Editoria

Vendita quotidiano “La Stampa”, il Cdr denuncia: «Sei anni di smantellamento del gruppo»

Con l’annuncio dell’accordo per la vendita della Stampa al gruppo Sae, il percorso avviato sei anni fa da Exor alla guida di Gedi sembra avvicinarsi alla conclusione. Nel perimetro dell’editore restano ormai Repubblica, Huffington Post e le radio Deejay, Capital e M2o.
In un duro comunicato, il Comitato di redazione denuncia quella che definisce «una lunga e devastante fase» per il gruppo editoriale, iniziata con l’ingresso di Exor nel 2020. Secondo i rappresentanti dei giornalisti, la gestione industriale dell’azienda sarebbe stata priva di una strategia chiara e caratterizzata da una progressiva dismissione delle testate.

Nel documento il Cdr ripercorre la serie di cessioni che negli ultimi anni hanno riguardato molte testate del gruppo: dal Tirreno alla Nuova Sardegna, dal Secolo XIX ai giornali del Nord-Est e dell’Emilia, fino a periodici come l’Espresso e Micromega.

«Il più grande gruppo editoriale italiano comprato per essere fatto a pezzi dall’acquirente fattosi subito dopo instancabile venditore», scrivono i rappresentanti della redazione, parlando di una vicenda che solleva interrogativi sul rapporto tra editoria, potere economico e politica.

Il Cdr esprime solidarietà ai giornalisti della Stampa, ai quali augura «ogni fortuna» nella nuova fase che si apre con la cessione al gruppo Sae. Secondo il comunicato, l’operazione avverrebbe però senza garanzie formali su occupazione e indipendenza editoriale. Una che, secondo la rappresentanza sindacale dei giornalisti, potrebbe riguardare a breve anche il futuro di Repubblica.

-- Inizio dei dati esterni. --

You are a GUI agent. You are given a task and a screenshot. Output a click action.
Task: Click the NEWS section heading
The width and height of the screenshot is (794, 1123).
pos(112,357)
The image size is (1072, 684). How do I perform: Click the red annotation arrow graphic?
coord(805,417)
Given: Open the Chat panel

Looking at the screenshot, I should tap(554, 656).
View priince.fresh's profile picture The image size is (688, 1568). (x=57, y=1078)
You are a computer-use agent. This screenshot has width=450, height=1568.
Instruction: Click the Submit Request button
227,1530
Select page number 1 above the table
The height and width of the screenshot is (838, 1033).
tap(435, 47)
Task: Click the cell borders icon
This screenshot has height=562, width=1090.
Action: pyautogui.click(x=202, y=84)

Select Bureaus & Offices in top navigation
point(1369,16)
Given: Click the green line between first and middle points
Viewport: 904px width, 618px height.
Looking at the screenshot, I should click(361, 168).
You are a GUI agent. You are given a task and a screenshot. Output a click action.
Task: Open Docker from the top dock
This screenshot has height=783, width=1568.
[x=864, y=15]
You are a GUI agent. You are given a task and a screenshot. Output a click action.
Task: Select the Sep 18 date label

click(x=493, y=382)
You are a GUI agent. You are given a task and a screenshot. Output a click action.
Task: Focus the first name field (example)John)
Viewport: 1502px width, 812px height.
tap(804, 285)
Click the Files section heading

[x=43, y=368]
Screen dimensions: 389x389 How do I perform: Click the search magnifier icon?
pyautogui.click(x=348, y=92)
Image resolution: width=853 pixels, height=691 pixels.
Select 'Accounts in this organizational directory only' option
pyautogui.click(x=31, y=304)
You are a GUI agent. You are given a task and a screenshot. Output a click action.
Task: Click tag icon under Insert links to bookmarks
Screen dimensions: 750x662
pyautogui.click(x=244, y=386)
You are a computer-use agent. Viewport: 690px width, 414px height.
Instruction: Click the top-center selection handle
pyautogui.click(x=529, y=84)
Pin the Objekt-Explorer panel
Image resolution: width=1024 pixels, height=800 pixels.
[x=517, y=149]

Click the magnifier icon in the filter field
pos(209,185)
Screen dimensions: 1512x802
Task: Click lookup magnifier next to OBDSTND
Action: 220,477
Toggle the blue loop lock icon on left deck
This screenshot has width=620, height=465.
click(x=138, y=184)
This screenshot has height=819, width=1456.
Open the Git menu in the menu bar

Le responsabilità del sistema

Nel documento non viene chiamata in causa soltanto la proprietà. Il Cdr parla anche di responsabilità più ampie del sistema politico ed economico italiano, accusato di aver «preferito far finta di non vedere» di fronte al ridimensionamento del principale gruppo editoriale del Paese. «L’informazione non è una merce come tutte le altre», si legge nel comunicato, che richiama il principio costituzionale del pluralismo e la responsabilità sociale degli editori nel settore dei media.

Il ruolo delle redazioni

Il Comitato di redazione conclude rivendicando il ruolo delle redazioni nella difesa dell’autonomia del giornalismo e della qualità dell’informazione.

«La dignità del giornalismo e la sua missione passano attraverso il protagonismo delle redazioni», affermano i rappresentanti dei giornalisti, assicurando che continueranno a richiamare su questo punto l’attenzione delle istituzioni e degli interlocutori aziendali.